WORK INSTRUCTIONS:
Copy the data from the line with "Click the 'Prueba' column header (51, 572)" to the line with "Click the flash", inclusive, reproducing each line as it stands.

____

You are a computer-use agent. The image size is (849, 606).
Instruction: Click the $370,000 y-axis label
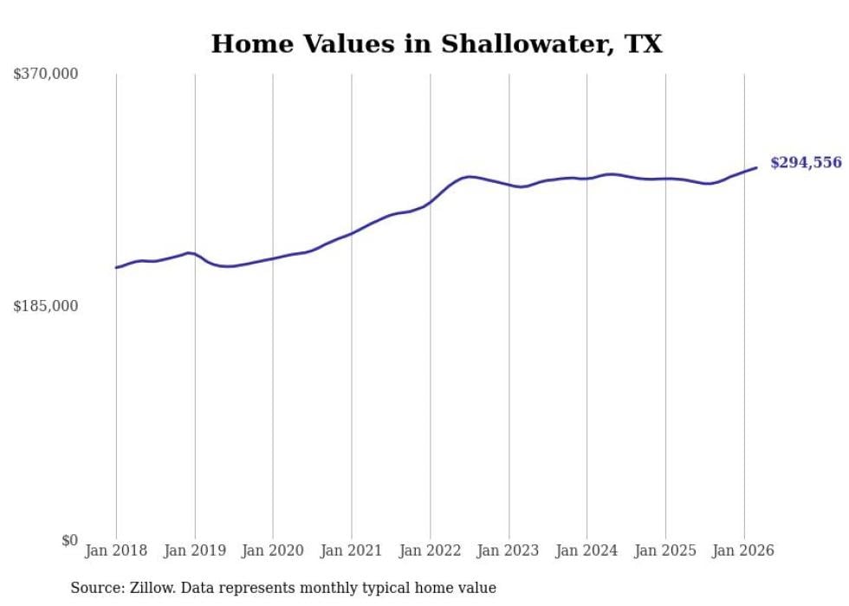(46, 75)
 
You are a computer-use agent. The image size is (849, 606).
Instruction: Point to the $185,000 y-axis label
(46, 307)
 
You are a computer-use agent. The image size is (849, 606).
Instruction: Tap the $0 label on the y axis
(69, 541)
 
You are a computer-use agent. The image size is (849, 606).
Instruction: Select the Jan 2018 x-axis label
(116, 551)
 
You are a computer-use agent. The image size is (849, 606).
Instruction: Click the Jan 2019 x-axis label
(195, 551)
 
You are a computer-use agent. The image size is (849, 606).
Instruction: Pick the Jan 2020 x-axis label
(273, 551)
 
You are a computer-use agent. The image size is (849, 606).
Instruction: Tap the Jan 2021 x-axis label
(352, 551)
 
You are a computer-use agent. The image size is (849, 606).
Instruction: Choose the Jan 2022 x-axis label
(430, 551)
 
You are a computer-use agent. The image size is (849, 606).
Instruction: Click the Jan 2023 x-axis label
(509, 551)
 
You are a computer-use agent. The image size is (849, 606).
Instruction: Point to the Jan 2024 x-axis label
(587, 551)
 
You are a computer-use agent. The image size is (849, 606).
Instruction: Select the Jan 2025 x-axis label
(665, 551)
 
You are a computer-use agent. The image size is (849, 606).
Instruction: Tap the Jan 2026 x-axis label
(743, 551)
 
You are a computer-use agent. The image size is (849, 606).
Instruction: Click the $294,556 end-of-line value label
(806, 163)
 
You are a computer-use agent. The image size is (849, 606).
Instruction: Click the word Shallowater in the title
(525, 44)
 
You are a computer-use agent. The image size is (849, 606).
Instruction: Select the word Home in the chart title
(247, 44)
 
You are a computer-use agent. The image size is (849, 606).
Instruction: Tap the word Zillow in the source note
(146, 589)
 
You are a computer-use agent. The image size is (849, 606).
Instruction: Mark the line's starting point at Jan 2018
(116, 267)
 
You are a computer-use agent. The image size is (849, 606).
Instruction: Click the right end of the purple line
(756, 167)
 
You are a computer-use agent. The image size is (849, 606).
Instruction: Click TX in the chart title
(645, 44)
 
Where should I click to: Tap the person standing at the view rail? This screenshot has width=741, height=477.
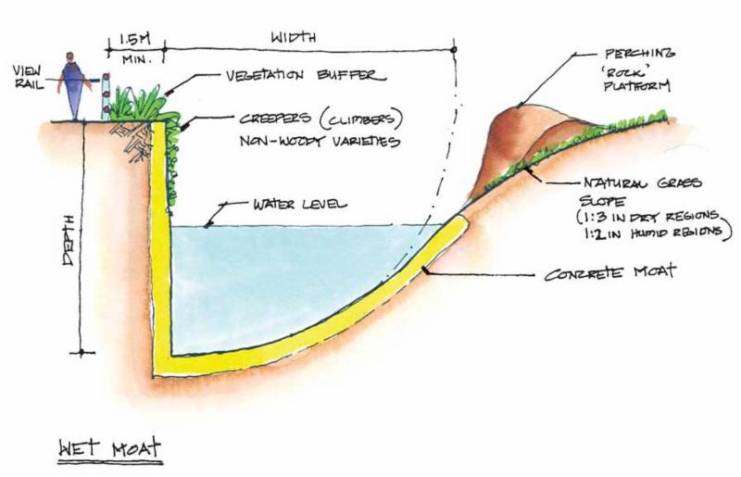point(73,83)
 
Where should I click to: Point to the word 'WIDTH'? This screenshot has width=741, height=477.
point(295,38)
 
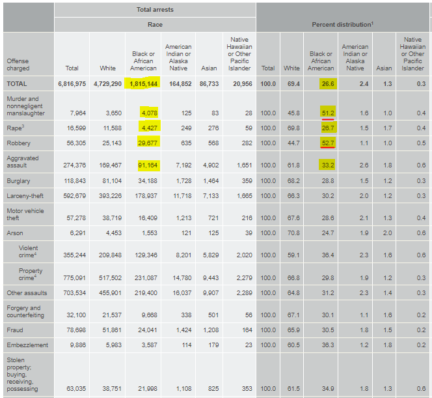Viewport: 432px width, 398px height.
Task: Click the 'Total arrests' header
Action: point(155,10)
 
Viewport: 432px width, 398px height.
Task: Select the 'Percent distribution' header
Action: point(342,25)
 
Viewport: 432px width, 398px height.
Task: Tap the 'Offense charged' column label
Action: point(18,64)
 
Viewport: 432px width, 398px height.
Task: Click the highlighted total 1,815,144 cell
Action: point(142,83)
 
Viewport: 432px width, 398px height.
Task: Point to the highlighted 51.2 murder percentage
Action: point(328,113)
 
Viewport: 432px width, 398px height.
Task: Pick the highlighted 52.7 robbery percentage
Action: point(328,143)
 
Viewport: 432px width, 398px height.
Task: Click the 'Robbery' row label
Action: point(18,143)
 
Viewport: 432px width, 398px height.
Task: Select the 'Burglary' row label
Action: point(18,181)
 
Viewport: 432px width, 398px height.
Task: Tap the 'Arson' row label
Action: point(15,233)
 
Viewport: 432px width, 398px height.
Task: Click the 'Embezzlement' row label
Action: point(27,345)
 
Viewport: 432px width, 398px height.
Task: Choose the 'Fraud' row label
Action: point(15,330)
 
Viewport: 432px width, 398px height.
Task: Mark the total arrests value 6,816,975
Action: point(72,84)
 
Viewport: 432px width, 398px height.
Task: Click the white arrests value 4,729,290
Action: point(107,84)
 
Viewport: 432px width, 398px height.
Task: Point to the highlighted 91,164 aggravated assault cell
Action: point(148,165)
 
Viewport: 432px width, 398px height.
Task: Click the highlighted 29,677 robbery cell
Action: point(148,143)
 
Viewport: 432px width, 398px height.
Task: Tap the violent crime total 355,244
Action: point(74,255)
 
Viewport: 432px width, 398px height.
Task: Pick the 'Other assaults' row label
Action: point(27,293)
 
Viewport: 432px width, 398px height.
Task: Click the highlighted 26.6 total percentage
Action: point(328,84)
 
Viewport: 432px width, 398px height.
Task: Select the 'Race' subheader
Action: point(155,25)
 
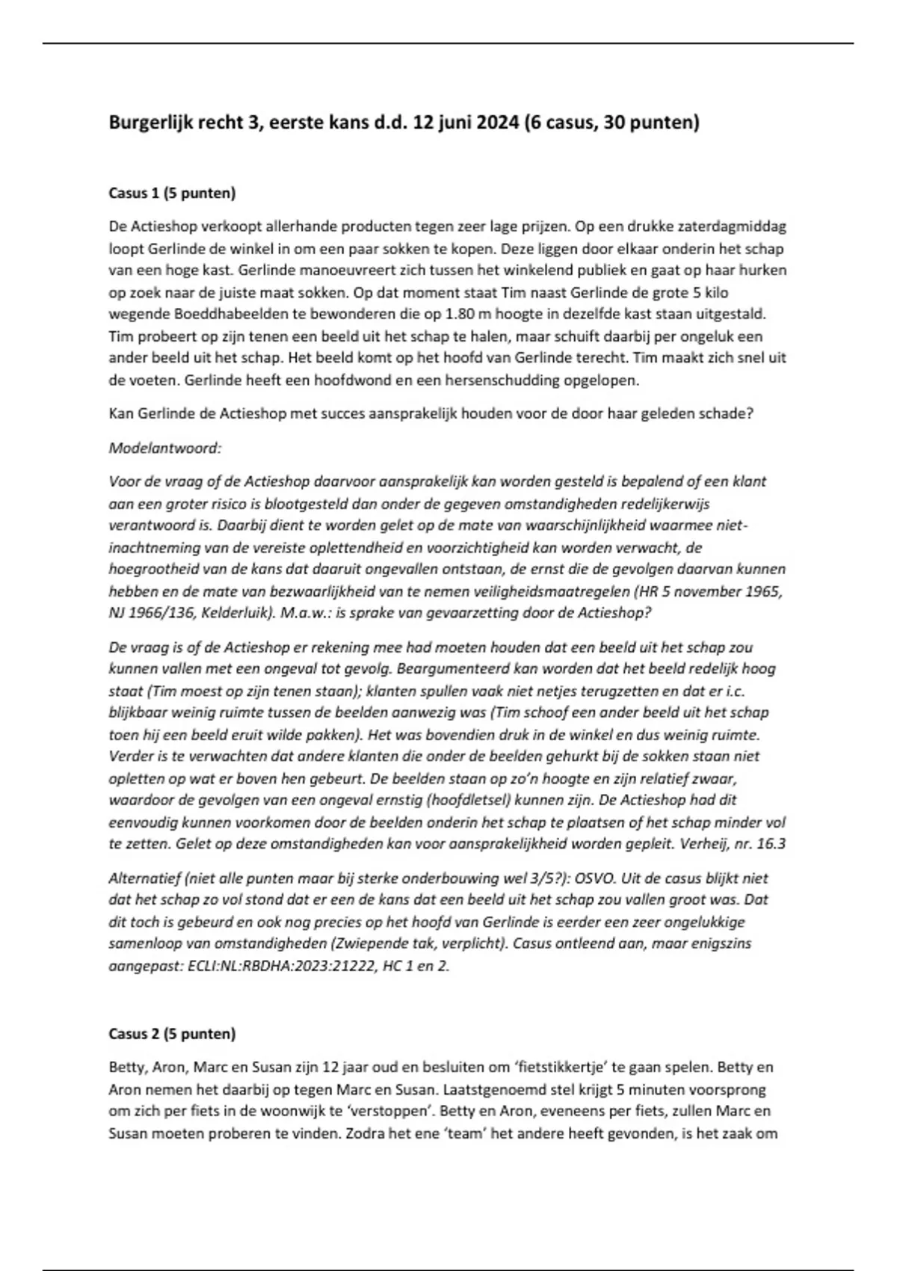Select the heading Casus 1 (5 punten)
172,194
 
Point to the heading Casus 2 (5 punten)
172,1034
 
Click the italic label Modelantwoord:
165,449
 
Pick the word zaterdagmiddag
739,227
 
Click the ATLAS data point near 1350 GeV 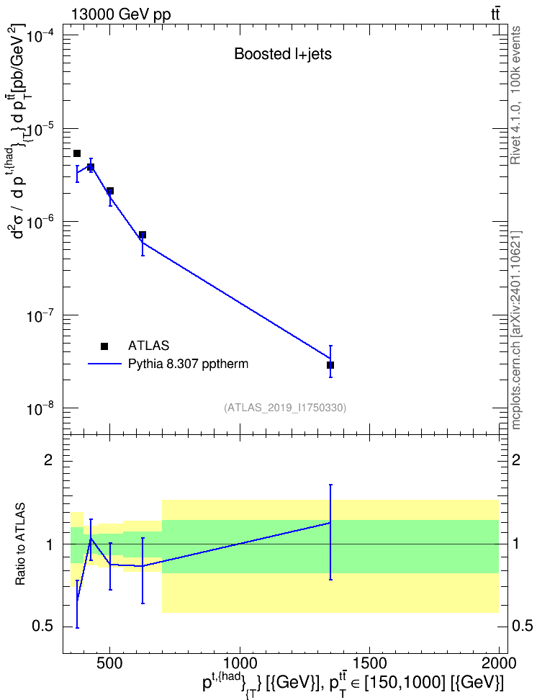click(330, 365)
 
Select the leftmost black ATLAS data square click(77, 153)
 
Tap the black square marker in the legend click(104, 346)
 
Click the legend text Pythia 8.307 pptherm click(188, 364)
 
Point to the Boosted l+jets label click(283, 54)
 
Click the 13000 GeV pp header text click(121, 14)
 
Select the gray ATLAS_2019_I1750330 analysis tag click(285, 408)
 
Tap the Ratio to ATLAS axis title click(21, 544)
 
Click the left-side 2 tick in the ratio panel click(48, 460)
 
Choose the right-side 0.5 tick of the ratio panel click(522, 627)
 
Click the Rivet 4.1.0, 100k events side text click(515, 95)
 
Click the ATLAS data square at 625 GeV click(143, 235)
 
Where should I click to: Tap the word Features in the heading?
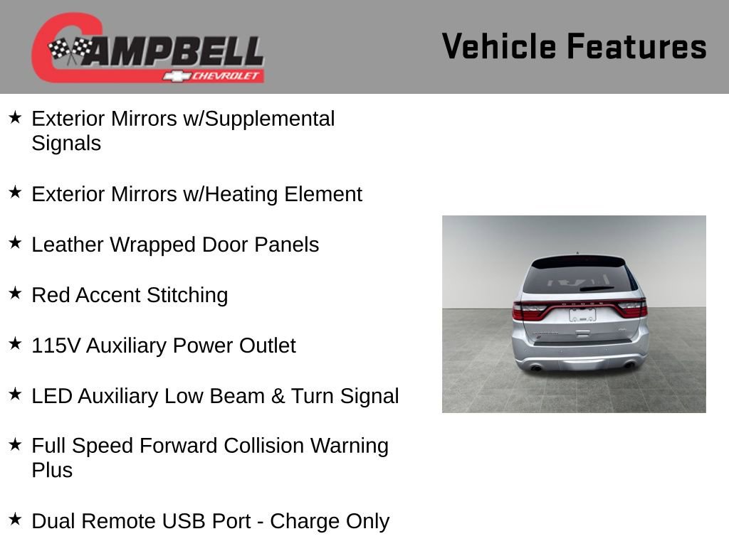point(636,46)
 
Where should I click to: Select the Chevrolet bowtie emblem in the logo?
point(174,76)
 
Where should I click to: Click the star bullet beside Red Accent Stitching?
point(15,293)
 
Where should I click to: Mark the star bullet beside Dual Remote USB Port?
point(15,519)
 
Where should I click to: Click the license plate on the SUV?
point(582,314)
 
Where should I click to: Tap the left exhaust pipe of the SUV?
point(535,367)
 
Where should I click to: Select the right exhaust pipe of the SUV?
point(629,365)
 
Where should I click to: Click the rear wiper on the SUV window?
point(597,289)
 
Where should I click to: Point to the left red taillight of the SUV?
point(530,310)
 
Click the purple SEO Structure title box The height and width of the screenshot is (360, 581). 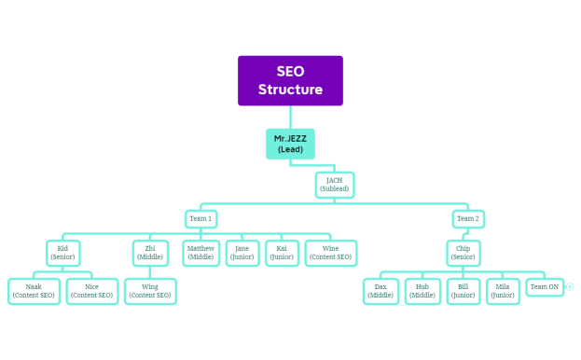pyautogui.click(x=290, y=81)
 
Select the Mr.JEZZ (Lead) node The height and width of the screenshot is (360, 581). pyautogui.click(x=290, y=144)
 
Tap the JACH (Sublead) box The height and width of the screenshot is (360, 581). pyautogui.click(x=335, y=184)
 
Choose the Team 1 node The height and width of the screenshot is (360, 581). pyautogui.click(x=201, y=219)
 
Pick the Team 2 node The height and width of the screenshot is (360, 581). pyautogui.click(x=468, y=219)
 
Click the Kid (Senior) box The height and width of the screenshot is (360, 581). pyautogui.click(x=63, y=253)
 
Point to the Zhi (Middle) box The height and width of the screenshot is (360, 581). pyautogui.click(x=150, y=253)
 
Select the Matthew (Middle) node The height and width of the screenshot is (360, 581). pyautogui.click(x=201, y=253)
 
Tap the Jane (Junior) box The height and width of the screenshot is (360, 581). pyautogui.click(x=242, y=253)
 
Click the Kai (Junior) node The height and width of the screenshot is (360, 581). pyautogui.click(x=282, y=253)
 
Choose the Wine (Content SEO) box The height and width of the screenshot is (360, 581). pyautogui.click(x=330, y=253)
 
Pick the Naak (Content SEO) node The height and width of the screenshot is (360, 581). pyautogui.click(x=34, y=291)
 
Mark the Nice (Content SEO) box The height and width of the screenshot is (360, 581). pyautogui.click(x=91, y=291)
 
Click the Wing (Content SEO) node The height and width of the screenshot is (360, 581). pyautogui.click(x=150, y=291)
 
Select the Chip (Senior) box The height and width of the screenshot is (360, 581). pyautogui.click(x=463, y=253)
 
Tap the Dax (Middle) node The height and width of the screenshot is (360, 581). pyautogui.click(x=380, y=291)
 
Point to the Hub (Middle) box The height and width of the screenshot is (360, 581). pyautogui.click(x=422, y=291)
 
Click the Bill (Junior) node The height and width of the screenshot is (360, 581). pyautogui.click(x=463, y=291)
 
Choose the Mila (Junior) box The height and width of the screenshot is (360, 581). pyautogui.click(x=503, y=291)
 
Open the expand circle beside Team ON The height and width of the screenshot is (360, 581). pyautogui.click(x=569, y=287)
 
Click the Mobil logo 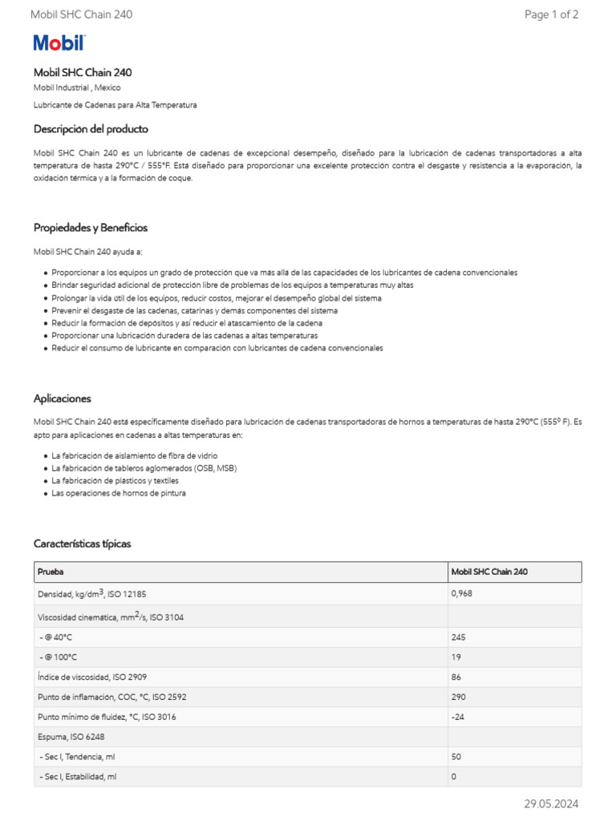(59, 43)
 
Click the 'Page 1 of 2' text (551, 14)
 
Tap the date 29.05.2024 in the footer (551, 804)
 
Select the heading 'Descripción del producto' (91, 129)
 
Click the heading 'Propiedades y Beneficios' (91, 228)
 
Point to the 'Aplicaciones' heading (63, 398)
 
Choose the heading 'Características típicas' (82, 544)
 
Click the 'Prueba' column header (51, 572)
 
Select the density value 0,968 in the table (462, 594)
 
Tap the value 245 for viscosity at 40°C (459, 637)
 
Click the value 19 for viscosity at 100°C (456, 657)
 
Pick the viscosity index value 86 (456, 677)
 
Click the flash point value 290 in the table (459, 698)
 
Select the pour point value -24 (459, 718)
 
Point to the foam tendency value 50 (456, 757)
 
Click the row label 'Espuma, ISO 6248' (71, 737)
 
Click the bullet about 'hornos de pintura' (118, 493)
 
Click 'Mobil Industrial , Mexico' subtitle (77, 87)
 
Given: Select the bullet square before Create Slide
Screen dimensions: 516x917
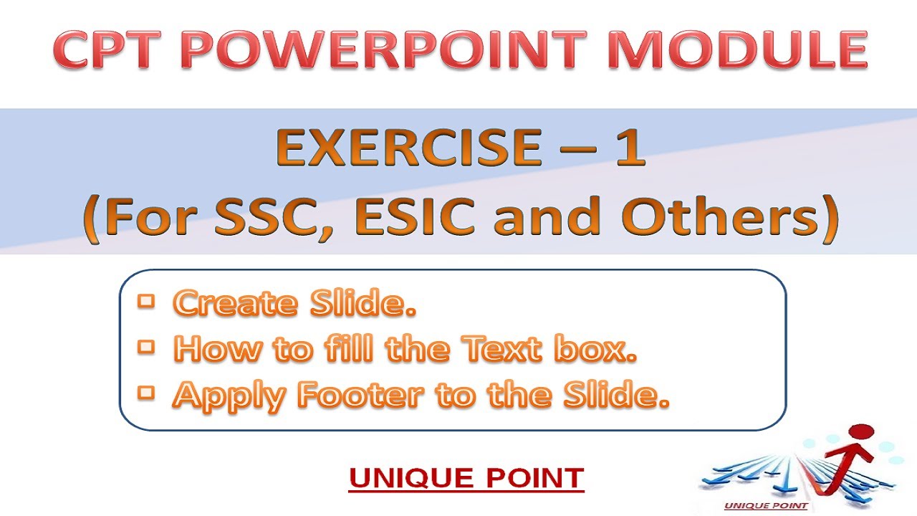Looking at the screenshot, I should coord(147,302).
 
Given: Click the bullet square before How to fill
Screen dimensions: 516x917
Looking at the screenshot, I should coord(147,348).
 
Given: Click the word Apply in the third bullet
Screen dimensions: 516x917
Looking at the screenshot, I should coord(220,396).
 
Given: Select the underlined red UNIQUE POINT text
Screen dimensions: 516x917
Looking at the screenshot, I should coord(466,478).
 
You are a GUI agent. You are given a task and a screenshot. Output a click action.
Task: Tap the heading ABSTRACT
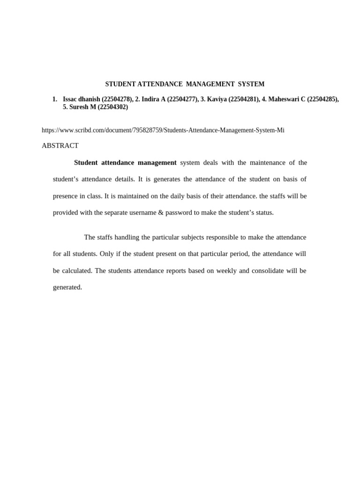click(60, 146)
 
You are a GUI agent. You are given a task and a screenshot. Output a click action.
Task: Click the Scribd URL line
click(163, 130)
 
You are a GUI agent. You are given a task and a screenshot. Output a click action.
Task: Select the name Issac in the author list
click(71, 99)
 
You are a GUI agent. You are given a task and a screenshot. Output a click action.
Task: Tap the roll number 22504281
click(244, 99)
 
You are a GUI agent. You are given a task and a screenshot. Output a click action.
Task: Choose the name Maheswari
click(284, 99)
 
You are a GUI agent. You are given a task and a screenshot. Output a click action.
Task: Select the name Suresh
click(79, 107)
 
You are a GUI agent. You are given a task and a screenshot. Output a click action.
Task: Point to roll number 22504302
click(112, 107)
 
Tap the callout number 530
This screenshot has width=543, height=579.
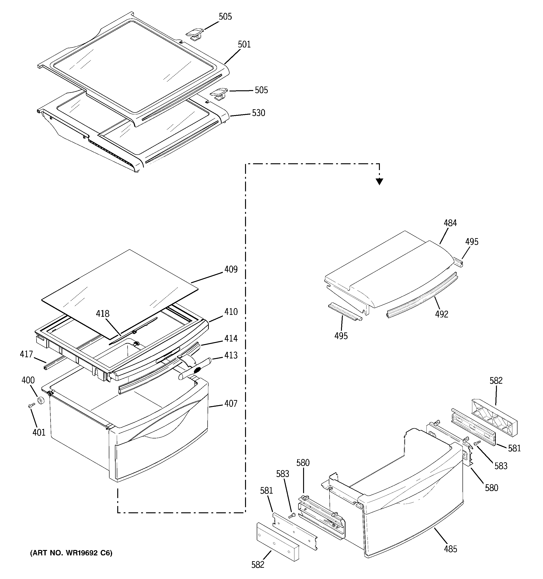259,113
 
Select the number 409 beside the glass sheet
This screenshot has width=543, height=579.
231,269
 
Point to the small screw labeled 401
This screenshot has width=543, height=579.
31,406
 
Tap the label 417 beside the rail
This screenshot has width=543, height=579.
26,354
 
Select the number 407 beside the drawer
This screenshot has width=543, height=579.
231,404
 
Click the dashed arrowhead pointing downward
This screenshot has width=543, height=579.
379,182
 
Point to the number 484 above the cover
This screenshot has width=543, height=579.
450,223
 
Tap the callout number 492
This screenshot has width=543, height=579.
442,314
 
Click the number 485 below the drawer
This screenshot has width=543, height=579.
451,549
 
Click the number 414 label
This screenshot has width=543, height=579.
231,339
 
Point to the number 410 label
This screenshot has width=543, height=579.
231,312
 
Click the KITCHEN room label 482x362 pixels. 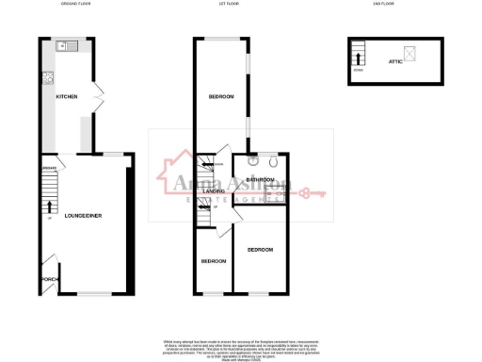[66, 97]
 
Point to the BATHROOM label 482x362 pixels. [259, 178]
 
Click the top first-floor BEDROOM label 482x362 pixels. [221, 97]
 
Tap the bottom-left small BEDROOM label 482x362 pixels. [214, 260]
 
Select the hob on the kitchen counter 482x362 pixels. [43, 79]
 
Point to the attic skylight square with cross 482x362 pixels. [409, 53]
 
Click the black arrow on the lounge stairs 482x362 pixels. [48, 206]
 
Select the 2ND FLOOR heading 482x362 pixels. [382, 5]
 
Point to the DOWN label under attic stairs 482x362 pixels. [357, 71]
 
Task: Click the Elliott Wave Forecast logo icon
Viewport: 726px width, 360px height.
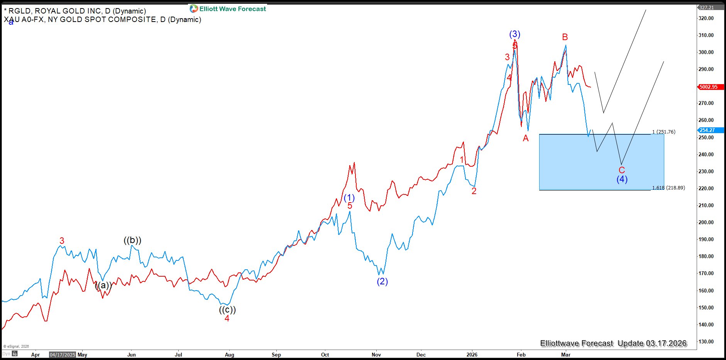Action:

____

OUTPUT FOR THIS TASK:
Click the 'Prueba' column header (51, 572)
 
Select the density value 0,968 in the table (462, 594)
 
Tap the value 245 for viscosity at 40°C (459, 637)
 
Click the value 19 for viscosity at 100°C (456, 657)
 
Pick the viscosity index value 86 (456, 677)
 
Click the flash point value 290 in the table (459, 698)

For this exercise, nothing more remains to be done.